Task input>
>>>

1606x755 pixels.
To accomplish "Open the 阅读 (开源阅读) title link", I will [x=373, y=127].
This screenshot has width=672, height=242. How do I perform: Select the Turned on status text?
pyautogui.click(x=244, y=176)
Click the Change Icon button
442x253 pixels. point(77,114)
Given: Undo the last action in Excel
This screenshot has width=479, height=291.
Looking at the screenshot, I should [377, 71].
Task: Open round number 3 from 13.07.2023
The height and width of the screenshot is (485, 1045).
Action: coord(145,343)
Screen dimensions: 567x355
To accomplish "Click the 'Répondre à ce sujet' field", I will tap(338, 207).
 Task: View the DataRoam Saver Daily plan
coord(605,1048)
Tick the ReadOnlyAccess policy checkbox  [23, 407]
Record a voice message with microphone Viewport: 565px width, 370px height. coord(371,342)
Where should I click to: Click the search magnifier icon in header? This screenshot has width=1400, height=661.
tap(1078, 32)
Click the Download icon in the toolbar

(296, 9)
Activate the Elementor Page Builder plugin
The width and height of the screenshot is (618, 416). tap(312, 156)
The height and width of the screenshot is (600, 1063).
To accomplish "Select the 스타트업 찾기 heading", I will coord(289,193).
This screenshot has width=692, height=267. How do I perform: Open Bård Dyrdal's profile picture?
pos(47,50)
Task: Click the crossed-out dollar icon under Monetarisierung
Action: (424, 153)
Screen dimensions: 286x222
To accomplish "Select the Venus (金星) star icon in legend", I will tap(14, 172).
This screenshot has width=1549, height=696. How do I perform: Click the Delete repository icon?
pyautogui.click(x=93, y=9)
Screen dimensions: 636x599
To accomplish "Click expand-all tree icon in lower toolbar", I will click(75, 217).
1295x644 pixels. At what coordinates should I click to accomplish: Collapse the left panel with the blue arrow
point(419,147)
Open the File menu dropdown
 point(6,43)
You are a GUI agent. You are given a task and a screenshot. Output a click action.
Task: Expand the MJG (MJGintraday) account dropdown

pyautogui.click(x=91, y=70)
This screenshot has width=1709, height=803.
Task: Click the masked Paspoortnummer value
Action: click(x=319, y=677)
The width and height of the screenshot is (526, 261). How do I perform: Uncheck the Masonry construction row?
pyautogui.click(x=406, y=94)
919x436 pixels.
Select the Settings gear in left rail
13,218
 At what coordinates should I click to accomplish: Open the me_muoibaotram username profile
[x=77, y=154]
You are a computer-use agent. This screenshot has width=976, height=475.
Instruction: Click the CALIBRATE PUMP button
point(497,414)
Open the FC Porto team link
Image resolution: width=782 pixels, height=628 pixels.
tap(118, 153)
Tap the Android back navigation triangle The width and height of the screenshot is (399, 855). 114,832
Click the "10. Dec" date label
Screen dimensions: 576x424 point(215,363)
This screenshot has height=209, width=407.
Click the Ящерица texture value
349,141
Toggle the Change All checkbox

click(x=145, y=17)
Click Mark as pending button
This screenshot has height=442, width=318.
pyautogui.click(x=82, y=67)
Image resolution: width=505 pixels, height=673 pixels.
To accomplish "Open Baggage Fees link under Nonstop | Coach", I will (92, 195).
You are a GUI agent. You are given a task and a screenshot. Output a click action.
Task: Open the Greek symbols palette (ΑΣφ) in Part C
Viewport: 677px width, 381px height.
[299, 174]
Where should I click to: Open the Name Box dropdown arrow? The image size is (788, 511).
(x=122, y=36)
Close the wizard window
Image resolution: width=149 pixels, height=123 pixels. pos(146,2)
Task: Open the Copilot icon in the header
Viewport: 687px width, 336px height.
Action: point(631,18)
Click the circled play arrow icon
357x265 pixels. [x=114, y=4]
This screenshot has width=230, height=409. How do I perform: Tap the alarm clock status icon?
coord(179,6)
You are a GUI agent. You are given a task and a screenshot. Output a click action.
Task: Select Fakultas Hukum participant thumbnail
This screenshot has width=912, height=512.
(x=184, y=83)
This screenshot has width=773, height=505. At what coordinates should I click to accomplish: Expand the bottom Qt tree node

<<<

Task instructions>
Identify and extract each line of the listing that contains "will".

Output for this exercise>
To accomplish "Open the 阅读 (开源阅读) title link", I will [x=373, y=127].
To accomplish "Click the 'Répondre à ce sujet' field", I will tap(338, 207).
To accomplish "Select the 스타트업 찾기 heading", I will coord(289,193).
To accomplish "Select the Venus (金星) star icon in legend", I will tap(14, 172).
To accomplish "Click expand-all tree icon in lower toolbar", I will click(75, 217).
To accomplish "Open Baggage Fees link under Nonstop | Coach", I will (92, 195).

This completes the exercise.